Iterative model fitting using the L2_<> norm. In this example, the model is a linear function which is fitted to a set of paired values (x, y_meas). For two of the x values (x = 3 and x = 5), the measured values are thresholds (Greater 3). Fitting a linear function to paired values according to the L2 norm corresponds to the standard linear regression. A depicts the model fit (straight line) to the measured values (black boxes), ignoring any thresholds. For x = 5, the model value y_pred taken from the regression curve is 3.4, above the measured threshold value 3. Therefore, in the next iteration the y_meas* value is set to the model value 3.4. B shows the new linear regression with the adjusted y_meas* values. This procedure is repeated until the y_meas* values no longer change (8 iterations, panel C).

Figure 5

Combining peptide and library data improves prediction quality. A set of 449 9-mer peptides with measured affinities for TAP taken from [20] was split into 5 blind sets.
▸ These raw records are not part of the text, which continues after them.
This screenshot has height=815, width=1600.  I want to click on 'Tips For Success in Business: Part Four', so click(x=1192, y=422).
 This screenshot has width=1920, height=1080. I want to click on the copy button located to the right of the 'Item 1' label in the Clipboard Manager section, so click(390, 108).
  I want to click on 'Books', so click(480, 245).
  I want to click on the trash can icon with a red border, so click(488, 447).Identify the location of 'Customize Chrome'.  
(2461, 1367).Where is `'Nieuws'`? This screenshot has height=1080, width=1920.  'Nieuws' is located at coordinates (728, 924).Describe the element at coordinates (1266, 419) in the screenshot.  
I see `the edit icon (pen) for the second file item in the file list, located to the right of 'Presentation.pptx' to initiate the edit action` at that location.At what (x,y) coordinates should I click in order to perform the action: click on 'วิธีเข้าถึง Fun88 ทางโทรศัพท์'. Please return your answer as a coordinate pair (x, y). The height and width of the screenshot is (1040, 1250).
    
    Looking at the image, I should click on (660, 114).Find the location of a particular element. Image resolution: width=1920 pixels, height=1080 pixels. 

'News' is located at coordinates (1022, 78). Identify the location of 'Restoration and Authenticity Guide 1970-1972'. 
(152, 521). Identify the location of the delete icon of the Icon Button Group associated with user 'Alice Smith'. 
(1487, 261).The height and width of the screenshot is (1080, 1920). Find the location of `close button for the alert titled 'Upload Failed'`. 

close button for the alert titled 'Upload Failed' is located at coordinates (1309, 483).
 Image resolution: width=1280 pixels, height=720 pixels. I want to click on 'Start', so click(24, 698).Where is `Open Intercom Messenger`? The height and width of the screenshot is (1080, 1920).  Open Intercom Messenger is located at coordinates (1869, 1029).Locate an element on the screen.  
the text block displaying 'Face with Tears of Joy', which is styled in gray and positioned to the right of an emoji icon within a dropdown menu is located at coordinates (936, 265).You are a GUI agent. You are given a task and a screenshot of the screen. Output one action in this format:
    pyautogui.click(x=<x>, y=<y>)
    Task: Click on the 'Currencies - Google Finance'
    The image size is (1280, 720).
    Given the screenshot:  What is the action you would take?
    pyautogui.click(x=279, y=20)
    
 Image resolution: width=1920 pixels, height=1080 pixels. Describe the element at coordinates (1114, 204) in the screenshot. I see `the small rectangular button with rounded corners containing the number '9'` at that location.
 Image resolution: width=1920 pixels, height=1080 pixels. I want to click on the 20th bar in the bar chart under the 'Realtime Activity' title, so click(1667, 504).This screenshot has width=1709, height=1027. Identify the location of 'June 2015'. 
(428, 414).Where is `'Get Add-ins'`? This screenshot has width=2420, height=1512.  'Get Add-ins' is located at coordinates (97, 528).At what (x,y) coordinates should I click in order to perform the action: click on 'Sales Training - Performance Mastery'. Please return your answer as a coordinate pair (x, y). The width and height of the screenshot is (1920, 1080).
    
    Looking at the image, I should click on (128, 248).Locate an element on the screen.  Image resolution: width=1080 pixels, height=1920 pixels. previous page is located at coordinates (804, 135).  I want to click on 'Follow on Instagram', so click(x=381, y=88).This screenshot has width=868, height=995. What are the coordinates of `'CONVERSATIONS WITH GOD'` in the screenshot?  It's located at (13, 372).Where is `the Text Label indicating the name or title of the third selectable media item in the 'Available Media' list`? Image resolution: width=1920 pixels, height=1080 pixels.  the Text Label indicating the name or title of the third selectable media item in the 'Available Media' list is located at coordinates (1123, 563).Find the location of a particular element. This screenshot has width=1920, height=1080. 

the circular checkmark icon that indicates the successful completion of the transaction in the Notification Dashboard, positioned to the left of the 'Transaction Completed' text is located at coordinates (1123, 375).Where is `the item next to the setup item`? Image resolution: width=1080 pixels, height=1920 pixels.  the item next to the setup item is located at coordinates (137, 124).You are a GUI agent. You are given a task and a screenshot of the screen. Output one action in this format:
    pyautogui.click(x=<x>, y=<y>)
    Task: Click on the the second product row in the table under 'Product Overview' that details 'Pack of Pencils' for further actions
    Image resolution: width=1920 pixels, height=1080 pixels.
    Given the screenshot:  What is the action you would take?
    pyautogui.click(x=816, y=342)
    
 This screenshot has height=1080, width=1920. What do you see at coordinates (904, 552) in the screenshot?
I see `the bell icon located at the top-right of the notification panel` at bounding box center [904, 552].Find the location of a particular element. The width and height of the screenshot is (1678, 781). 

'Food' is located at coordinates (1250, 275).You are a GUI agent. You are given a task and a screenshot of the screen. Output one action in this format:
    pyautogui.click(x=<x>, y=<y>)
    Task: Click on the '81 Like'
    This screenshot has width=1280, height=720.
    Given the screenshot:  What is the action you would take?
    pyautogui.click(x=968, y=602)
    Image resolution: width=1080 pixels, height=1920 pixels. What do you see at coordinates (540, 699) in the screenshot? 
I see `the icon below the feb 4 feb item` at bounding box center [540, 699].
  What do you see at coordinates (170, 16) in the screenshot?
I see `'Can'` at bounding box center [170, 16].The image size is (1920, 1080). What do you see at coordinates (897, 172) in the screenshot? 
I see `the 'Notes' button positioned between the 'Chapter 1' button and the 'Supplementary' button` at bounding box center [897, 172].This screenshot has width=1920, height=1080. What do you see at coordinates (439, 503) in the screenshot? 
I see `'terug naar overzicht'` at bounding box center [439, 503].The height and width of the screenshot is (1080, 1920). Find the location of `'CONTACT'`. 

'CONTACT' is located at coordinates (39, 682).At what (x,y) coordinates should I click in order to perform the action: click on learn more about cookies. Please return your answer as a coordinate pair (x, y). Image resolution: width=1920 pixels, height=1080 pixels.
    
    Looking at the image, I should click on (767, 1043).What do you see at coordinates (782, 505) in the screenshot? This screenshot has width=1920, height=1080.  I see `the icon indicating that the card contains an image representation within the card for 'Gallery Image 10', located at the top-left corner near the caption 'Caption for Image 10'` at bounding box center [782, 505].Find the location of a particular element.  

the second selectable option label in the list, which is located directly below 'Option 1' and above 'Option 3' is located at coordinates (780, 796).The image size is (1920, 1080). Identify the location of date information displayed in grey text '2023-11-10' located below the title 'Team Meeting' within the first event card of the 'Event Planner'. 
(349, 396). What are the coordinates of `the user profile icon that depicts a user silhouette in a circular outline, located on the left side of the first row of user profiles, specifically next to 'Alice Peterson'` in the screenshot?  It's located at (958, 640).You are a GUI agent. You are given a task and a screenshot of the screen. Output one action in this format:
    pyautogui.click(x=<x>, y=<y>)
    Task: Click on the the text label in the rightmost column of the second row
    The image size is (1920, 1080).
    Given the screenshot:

For each of these blind sets, predictions where made from different size subsets of the remaining peptides. The x-axis depicts the number of peptides in these subsets used for generating predictions using either the peptides alone (circles) or in combination with data from a combinatorial peptide library (squares). The dashed line displays the prediction of the library alone, which was taken from [15]. The y-axis depicts the L2_<> distance of the predictions for the combined 5 blind sets.

Figure 6

Visualization of prediction quality. Scatter plot of predicted vs. measured affinity for peptide binding to TAP. The depicted prediction corresponds to the data point in figure 5 with the lowest cross-validated distance, in which 350 peptides and the peptide library were used for training.